• _WHAT TO DO_: Beneath this instruction is a listing; print exactly the lines in it starting at the line that contains "Instruction: Download the 生日快乐2(6P) template" and going through the line that contains "Given: Click the 植物 root node in diagram".

• _DATASET RECORDS_:

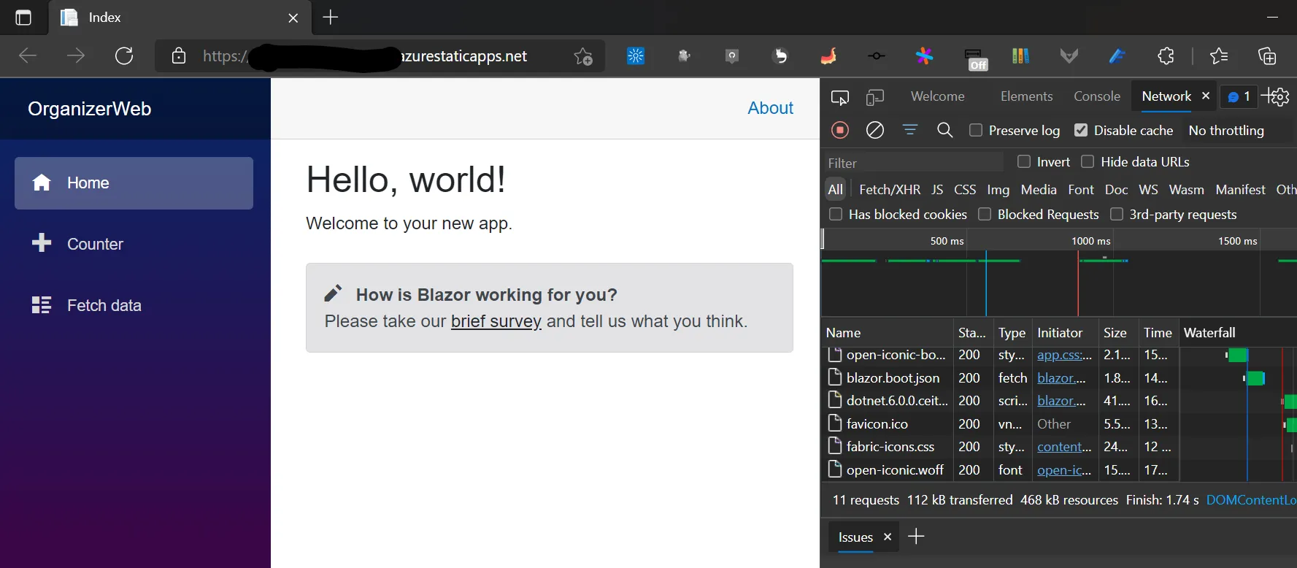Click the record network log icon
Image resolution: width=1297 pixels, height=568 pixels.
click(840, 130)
...
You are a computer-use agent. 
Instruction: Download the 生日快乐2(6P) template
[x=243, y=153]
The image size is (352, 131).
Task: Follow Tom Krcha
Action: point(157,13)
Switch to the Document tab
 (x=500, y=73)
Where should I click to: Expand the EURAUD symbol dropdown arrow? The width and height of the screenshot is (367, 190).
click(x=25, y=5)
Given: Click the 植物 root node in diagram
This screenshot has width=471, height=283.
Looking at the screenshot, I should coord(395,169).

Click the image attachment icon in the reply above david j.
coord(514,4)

• _TASK OUTPUT_:
Instruction: Download the 生日快乐2(6P) template
[x=243, y=153]
The image size is (352, 131).
Task: Follow Tom Krcha
Action: point(157,13)
Switch to the Document tab
 (x=500, y=73)
Where should I click to: Expand the EURAUD symbol dropdown arrow? The width and height of the screenshot is (367, 190).
click(x=25, y=5)
Given: Click the 植物 root node in diagram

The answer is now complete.